I wanted to laugh and say: “You know that’s all untrue, I never isolated myself at all.” But the scene which I acted best and felt the best was that of abandon. I felt impelled to act it over and over again. I knew all the phrases. I was familiar with the emotions it aroused. It came so easily to me, even though I knew all the time that, except for the moment when he left us years ago, I had never really experienced abandon except by way of my imagination, except through my fear of it, through my misinterpretation of reality.

There seemed to be a memory deeper than the usual one, a memory in the tissues and cells of the body on which we tattoo certain scenes which give a shape to one’s soul and life habits. It was in this way I remembered most vividly that as a child a man had tortured me; still I could not help feeling tortured or interpreting the world to-day as it had appeared to me then in the light of my misunderstanding of people’s motives. I could not help telling my father that he was destroying my absolute love; yet I knew this was not true because it was not he who was my absolut love. But this statement was untrue only in time; that is, it was my father who had endangered my faith in the absolute, it was his behaviour which I did not understand as a child which destroyed my faith in life and in love.

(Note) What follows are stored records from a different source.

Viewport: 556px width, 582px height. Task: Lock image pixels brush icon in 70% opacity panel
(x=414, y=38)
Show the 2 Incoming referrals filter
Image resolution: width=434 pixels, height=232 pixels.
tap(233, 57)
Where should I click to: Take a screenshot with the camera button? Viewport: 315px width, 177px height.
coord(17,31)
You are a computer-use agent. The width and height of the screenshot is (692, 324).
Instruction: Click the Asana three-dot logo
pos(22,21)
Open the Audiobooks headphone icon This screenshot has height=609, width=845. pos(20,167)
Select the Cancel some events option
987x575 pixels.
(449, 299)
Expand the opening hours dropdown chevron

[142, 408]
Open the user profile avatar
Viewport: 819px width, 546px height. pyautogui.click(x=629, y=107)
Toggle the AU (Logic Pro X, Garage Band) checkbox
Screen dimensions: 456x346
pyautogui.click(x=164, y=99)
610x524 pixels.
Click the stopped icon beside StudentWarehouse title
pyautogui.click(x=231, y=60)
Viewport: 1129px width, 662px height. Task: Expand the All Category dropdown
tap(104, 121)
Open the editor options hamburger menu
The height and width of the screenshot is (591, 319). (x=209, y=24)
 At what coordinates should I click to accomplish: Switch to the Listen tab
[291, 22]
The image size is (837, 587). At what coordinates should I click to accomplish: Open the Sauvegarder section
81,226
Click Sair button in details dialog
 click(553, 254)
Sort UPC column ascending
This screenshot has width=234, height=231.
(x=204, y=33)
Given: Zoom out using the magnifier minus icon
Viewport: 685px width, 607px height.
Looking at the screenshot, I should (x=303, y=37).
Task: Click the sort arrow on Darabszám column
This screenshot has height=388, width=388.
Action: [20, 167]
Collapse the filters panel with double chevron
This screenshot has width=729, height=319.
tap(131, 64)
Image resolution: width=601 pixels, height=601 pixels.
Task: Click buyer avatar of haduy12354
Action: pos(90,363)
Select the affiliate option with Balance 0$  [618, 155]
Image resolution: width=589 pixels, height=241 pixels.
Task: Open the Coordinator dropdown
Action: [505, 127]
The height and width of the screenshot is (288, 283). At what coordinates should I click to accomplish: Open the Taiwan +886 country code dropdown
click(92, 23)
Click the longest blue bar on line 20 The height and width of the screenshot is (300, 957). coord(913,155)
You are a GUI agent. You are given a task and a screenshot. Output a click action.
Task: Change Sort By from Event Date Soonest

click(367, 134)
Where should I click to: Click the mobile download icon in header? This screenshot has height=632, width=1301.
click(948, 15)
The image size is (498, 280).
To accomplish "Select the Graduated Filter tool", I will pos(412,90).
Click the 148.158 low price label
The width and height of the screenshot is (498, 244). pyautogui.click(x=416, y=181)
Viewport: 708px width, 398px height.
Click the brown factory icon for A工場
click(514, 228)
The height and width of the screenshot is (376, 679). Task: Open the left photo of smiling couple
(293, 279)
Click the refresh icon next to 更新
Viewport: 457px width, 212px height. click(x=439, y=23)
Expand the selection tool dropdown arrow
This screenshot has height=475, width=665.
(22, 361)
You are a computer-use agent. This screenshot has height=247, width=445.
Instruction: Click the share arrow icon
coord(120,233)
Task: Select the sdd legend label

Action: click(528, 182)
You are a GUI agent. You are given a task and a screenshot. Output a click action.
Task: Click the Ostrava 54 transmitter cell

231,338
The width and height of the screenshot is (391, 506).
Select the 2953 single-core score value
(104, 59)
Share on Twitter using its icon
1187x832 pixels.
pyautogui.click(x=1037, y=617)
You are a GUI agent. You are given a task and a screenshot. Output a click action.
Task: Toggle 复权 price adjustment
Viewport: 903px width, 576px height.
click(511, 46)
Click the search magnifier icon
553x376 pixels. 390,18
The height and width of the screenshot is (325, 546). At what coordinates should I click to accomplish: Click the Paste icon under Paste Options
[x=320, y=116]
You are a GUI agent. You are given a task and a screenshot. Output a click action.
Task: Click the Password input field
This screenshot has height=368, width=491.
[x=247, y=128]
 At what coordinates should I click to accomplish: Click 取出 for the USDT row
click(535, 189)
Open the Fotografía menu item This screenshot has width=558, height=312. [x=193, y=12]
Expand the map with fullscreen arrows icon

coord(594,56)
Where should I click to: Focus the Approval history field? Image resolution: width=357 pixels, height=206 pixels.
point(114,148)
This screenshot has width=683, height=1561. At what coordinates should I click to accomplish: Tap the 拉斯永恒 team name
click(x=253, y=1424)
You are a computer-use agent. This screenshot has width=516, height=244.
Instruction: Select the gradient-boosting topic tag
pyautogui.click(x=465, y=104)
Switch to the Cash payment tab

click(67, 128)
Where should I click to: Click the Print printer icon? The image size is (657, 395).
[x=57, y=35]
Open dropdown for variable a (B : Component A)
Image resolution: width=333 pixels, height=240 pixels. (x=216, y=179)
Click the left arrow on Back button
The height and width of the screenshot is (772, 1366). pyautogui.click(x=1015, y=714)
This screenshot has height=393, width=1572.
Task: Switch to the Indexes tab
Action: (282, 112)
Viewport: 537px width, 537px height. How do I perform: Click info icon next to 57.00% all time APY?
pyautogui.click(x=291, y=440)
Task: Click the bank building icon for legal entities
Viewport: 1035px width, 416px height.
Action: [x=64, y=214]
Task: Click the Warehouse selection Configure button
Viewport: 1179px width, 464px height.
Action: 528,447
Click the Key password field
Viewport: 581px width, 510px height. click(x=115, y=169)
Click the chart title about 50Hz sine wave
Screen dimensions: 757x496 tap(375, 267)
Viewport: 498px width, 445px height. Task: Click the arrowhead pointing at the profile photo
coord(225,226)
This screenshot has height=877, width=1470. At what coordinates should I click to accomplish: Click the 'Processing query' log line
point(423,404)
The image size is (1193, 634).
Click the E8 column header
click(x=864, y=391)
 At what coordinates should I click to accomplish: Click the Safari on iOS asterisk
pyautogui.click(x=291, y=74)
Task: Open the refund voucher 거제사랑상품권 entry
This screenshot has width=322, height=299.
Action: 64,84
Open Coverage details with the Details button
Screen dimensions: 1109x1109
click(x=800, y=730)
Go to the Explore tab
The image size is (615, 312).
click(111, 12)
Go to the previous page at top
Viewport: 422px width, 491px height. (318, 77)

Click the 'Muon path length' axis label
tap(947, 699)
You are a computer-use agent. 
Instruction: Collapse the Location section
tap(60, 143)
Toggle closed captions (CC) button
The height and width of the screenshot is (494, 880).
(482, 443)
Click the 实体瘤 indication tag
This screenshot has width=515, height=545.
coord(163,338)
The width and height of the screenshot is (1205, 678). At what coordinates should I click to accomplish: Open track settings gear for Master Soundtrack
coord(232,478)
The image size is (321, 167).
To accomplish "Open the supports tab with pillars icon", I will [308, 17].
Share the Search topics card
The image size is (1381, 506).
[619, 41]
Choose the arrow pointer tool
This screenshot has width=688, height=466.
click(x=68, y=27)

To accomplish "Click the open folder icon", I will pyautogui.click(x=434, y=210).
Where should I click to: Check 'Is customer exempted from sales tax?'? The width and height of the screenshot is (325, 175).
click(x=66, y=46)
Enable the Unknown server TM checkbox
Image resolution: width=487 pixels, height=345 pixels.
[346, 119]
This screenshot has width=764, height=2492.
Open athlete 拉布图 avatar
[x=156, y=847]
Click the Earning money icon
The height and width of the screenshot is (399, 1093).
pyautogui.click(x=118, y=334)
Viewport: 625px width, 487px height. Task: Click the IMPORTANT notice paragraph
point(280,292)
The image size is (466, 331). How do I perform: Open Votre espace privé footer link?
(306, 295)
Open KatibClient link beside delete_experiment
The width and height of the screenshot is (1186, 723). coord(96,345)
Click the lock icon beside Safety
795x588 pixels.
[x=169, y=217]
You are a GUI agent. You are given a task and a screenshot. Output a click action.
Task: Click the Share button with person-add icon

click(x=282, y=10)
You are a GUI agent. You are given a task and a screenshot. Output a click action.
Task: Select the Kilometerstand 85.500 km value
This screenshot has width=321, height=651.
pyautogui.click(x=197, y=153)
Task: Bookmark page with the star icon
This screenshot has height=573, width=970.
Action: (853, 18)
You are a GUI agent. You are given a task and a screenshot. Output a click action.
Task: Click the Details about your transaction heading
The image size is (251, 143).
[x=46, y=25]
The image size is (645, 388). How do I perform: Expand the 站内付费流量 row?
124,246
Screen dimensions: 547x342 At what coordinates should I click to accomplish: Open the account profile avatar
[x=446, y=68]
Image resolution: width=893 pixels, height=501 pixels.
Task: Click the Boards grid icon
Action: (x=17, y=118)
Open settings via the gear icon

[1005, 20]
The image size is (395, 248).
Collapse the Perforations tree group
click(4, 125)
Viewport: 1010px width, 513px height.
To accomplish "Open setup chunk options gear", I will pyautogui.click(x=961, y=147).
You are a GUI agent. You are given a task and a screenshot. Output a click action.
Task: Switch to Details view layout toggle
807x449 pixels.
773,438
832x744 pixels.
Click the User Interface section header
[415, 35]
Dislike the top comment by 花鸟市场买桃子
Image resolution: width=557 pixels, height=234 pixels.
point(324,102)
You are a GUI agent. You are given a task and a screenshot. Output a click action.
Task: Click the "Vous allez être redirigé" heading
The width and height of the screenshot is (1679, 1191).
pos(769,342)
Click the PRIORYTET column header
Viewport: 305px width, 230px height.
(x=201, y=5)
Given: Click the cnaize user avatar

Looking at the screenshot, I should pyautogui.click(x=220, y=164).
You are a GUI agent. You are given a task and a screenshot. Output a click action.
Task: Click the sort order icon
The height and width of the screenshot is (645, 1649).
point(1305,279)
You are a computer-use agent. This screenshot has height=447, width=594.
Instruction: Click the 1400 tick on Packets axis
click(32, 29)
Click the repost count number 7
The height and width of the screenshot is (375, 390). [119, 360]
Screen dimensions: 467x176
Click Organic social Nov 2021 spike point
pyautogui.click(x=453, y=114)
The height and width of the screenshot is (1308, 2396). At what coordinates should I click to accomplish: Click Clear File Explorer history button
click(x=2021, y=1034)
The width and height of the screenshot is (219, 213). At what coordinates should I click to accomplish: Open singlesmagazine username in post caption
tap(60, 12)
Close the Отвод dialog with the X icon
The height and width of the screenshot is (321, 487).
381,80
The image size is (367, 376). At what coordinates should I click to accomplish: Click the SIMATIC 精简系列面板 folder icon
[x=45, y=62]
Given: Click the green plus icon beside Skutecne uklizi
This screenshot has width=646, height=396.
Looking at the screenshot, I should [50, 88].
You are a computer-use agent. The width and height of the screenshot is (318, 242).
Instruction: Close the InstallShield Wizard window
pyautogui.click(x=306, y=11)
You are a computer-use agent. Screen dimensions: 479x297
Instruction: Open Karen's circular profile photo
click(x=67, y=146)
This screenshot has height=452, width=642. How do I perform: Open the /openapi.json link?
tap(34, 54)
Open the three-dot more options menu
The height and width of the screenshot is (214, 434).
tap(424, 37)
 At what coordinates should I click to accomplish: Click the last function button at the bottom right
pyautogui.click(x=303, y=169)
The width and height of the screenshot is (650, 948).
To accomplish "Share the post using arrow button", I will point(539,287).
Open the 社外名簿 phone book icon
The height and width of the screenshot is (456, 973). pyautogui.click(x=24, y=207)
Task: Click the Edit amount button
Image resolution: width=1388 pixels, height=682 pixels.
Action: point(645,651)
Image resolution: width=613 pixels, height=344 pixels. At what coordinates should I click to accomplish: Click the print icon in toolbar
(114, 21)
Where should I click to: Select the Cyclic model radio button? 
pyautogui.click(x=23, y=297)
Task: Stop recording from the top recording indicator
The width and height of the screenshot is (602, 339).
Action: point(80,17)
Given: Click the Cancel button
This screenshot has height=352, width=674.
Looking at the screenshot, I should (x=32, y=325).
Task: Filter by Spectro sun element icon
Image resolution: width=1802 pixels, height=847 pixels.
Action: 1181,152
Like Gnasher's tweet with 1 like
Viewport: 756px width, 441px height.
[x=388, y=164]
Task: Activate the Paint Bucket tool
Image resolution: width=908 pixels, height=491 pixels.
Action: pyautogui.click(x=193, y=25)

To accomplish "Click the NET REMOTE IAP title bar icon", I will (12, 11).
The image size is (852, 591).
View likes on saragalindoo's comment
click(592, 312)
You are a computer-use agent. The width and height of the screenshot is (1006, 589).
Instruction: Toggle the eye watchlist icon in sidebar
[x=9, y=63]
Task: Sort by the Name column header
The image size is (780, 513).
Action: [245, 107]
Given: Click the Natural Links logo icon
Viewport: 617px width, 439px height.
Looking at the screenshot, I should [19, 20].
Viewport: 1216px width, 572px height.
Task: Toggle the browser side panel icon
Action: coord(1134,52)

I knew I had deceived my father as to the extent of my love, but the thought in my mind was: what would I be feeling now if I had entrusted all my happiness to my father, if I had truly depended on him for joy and sustenance? I would be thoroughly despairing and ready to die. This thought increased my pain, and my face showed such anguish that my father was overwhelmed.

After this scene he continued his marionette life. Life was a chain of concerts, of soirees, of hairdressers and shirtmakers, of correspondence, of newspaper clippings, of scrap books being fed, of files being fattened, of telephone calls during which he talked like a man interested in who would attend the funeral more than the fact of death itself. He liked me to visit him in my astrakhan fur, shedding perfume, so that he might introduce me as a Polish princess. The women were distressed. I seemed to have been given a privileged place which had never been offered to them. They felt uneasy and wondered if their own place was endangered, diminished, why it was that little noses, faience eyes, porcelain hands, marquise feet and lace gestures did not retain his attention as they had before.